Domande sul testo
- A) Risponda alle seguenti domande sul brano relativo alla transizione energetica:
(i) Quale quota degli investimenti globali in energie pulite hanno ricevuto i Paesi in via di sviluppo nel 2021?
(ii) Quale industria europea sta investendo sull'idrogeno verde prodotto da fonti rinnovabili?
(iii) Quali regioni potranno diventare vere centrali elettriche e poli industriali?
- B) Prosegua il brano sulla transizione energetica a partire dalla sua ultima frase.

Anche la disparità di distribuzione degli investimenti è un fattore che potrebbe condizionare la transizione, perché spesso il carbone è la fonte energetica più economica per i Paesi in via di sviluppo: questi ultimi nel 2021 hanno ricevuto solo l’8% degli investimenti globali in energie pulite, mentre il resto è stato spartito tra Paesi industrializzati e Cina. Appuntamenti come la COP sul clima dovrebbero servire ad appianare queste disuguaglianze, discutendo più di finanza climatica ed energie rinnovabili e meno di sussidi ai combustibili fossili.
La strada che la decarbonizzazione globale dovrà percorrere dipende da una scelta politica e il punto, secondo Tagliapietra e Goldthau, è il seguente: “il mondo deve affrontare la transizione come una sfida globale comune o piuttosto come una gara a chi diventa più green?” I ricercatori dovrebbero riuscire a produrre evidenze per i decisori politici a riguardo di quale approccio sia il più vincente.
Come cambierà il panorama industriale?
Settori industriali come acciaio, fertilizzanti e alluminio sono tra quelli le cui emissioni sono più difficili da abbattere (hard-to-abate). Già oggi tuttavia si sta diffondendo una maggiore attenzione alla sostenibilità della loro produzione. In Europa ad esempio l’industria siderurgica sta investendo sull’idrogeno verde prodotto da fonti rinnovabili.
Sul lungo termine però, secondo Tagliapietra e Goldthau, molte di queste industrie si troveranno a spostare i propri siti produttivi in aree dove sono più abbondanti fonti energetiche sostenibili come l’eolico, il solare, l’idroelettrico, come pure l'idrogeno verde che da queste verrebbe prodotto, nonché i biocarburanti. Di conseguenza, regioni come il Nord Africa, l’Australia occidentale, il Mare del Nord e alcune regioni del Medio Oriente potranno diventare vere centrali elettriche e poli industriali.

Voci fornite

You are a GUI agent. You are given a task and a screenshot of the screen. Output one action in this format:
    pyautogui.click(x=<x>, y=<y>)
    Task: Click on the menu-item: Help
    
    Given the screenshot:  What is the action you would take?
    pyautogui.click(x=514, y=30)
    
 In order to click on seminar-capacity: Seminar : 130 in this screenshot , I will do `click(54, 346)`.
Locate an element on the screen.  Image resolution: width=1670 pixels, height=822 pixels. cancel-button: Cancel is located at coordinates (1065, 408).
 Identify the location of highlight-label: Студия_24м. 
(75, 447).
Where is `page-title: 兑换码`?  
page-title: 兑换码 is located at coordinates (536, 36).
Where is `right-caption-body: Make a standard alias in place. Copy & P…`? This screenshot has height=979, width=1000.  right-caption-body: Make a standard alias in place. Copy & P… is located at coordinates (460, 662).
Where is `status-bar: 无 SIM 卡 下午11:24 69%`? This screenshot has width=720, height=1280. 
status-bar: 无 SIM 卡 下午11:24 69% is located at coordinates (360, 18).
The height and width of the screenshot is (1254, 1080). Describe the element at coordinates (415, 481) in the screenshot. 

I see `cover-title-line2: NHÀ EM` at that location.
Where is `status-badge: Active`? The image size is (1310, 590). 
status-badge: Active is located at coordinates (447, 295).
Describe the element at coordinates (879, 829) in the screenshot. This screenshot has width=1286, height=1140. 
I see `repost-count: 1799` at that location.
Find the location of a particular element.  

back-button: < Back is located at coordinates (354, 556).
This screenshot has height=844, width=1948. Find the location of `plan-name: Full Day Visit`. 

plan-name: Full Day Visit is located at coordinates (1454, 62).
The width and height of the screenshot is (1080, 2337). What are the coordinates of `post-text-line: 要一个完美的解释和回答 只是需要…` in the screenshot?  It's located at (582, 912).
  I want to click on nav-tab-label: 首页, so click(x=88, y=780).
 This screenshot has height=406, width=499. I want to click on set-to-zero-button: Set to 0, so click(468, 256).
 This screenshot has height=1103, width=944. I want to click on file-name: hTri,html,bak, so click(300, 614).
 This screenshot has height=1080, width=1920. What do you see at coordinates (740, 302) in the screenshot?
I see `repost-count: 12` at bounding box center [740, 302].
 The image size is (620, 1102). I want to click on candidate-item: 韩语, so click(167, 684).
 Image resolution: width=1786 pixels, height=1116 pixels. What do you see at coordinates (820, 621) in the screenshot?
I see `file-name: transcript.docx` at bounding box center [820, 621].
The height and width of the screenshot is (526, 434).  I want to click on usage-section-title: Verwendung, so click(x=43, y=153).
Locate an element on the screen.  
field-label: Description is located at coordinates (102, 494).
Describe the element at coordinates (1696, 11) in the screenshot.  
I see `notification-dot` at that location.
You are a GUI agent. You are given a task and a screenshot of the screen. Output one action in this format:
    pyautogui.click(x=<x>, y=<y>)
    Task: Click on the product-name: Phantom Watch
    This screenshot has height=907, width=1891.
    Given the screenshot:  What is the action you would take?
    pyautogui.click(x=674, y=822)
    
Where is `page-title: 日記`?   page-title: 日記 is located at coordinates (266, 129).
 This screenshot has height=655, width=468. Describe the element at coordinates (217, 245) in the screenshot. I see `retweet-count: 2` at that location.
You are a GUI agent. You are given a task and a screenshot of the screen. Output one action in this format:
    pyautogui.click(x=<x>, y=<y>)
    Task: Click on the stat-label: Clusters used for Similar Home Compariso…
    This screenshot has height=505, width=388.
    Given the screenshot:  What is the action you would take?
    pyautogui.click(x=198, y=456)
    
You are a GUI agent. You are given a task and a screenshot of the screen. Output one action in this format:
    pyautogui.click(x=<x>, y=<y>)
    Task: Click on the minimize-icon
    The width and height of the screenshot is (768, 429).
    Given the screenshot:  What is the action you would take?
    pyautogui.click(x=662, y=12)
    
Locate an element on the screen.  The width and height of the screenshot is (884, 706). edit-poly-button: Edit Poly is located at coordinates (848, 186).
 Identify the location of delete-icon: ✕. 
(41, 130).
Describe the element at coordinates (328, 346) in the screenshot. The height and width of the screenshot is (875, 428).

Risultati dell'esercizio
- A)
(i) Solo l'8%.
(ii) L'industria siderurgica.
(iii) Il Nord Africa, l'Australia occidentale, il Mare del Nord e alcune regioni del Medio Oriente.

- B)
Un tale rimescolamento tuttavia avrà conseguenze sull’occupazione e sulla crescita economica di vaste aree e i ricercatori dovranno sia studiare la fattibilità di questi nuovi modelli economici sia supportare i governi nel decidere a chi destinare eventuali sussidi.
Quali impatti economici sul lungo termine?
Nel corso del 2023 si capirà meglio anche quale sia la reale portata dei trend di deglobalizzazione in atto. Secondo alcuni economisti il ritorno ai nazionalismi economici potrebbe rallentare la transizione ecologica per via di una frammentazione dei mercati. I ricercatori dovranno cercare di capire come questo impatterebbe ad esempio sul costo dei pannelli fotovoltaici che nell’ultimo decennio si è ridotto drasticamente.
La crisi energetica colpisce più duramente i Paesi a basso e medio reddito e potrebbe trasformarsi in una crisi finanziaria del debito in Paesi che hanno già accresciuto di molto il proprio debito durante la pandemia da Covid-19. I ricercatori dovranno valutare quanto e come una crescente povertà energetica e un’inflazione guidata dai prezzi alti dell’energia possano indebolire la coesione sociale e la stabilità politica, non solo in Paesi in via di sviluppo ma anche in paesi ricchi come il Regno Unito e la Repubblica Ceca, che hanno già assistito a numerose proteste.
Come la crisi energetica influenzerà l’azione climatica?
A livello globale il principio delle responsabilità comuni ma differenziate è essenziale per evitare tensioni crescenti tra Paesi ricchi e poveri: i primi vedendo calare le forniture di gas non possono affidarsi al carbone mentre chiedono ai secondi di non affidarsi ai combustibili fossili.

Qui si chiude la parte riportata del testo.